Texture Cropping/Resizing
The first texturing issue is the hardware "Power of 2" issue. Each texture must be a rectangle divisible by the power of two. 16x128, 32x32, 512x128 etc. The Gamebryo 3ds max Plug-in will shrink any non-power of two textures to the appropriate size using a quick but low-quality resizing technique. This technique is fine for prototyping, however it is strongly recommended that you resize all images to a power of two before exporting final assets.
Texture Aspect Ratios
Second, textures in Gamebryo do not need to be square, but extreme aspect ratios will fragment VRAM. This fragmenting occurs because odd-shaped textures are not as easy to pack together as regularly shaped ones. (Think Tetrus.) In general, you should only use aspect ratios of less than 8:1. Additionally, you should settle on a base set of texture sizes. Textures with the same dimensions are easily interchanged in VRAM—allowing for quicker VRAM management schemes. Having a lot of textures with widely varying sizes will defeat this replacement-based texture management.
Texture Filtering
The third texturing issue is that pyramidal filtering (also known as "mipmapping" or "trilinear interpolation" in Gamebryo) increases the VRAM size of a texture by 1.3 times its original VRAM size.
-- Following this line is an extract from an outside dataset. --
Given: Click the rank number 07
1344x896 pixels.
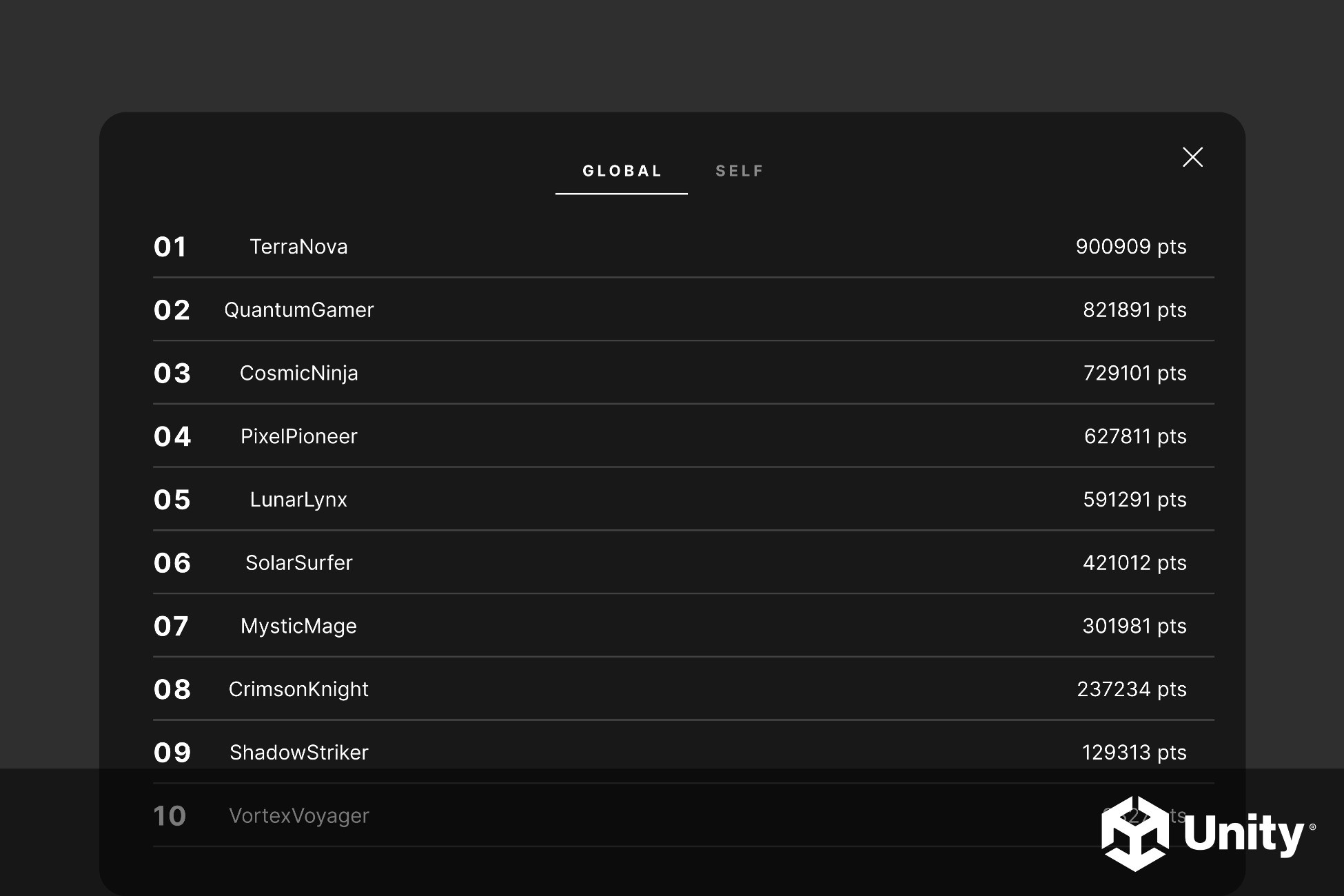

When pyramidal filtering (as opposed to summed area or none) is enabled a texture must be stored along with its filter levels where each level is a quarter the size of the prior level. Pyramidal filtering will improve texture aliasing but you should be aware that it comes at the cost of some space in VRAM. In other words, pyramidal filtering improves visual quality in the scene and should be used in almost all cases, but you should be aware that pyramidal filtered textures increase storage requirements by a factor of 1.3.